-- BEGIN SUPPLIED TEXT --
The Tale, Part 1: Because of budget cuts, teachers were being laid off all over the L.A. school district. The district's seniority policy dictated that last hired teachers would be the first fired.

Question: Is it good policy for seniority to determine the order of teacher layoffs?
Question: In California where school budgets were already low, why should budget cutbacks be so severe that a significant number of teachers need to be laid off? Enough teachers leave the profession or retire every year that districts should be hiring more teachers to fill the vacant positions, not firing staff.

The Tale, Part 2: Schools in lower income areas had more teachers with less experience than schools in higher income areas, so they lost more teachers. In some schools, that meant losing close to half of their teachers, who had to be replaced by staff transferred from other schools.

Question: Why are children from low income families taught by the least experienced teachers?
Question: Since beginning teachers have lower salaries than experienced teachers, do districts compensate those schools by letting them hire more staff members? In other words, are schools staffed using a set teacher-student ratio, meaning more money is spent on students with more experienced teachers, or a constant amount of funding per student?
-- END SUPPLIED TEXT --
REQUIRED TASK |
Please list every sentence in the text on teacher layoffs that ends with a question mark. The data that comes next was drawn from a separate source and has no connection to the text on teacher layoffs.
-- BEGIN GIVEN ENTRIES --
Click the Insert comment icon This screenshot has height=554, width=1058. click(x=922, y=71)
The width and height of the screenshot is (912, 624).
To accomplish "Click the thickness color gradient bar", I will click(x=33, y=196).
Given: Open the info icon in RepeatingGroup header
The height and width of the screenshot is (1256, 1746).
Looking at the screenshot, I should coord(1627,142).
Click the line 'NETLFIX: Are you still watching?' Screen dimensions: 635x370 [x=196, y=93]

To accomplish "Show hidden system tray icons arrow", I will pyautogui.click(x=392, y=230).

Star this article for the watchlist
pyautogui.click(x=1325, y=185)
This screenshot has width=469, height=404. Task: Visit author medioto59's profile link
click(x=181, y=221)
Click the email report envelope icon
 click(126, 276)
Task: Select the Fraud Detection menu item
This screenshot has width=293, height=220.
-- END GIVEN ENTRIES --
RESULT OF THE TASK |
1. Is it good policy for seniority to determine the order of teacher layoffs?
2. In California where school budgets were already low, why should budget cutbacks be so severe that a significant number of teachers need to be laid off?
3. Why are children from low income families taught by the least experienced teachers?
4. Since beginning teachers have lower salaries than experienced teachers, do districts compensate those schools by letting them hire more staff members?
5. In other words, are schools staffed using a set teacher-student ratio, meaning more money is spent on students with more experienced teachers, or a constant amount of funding per student?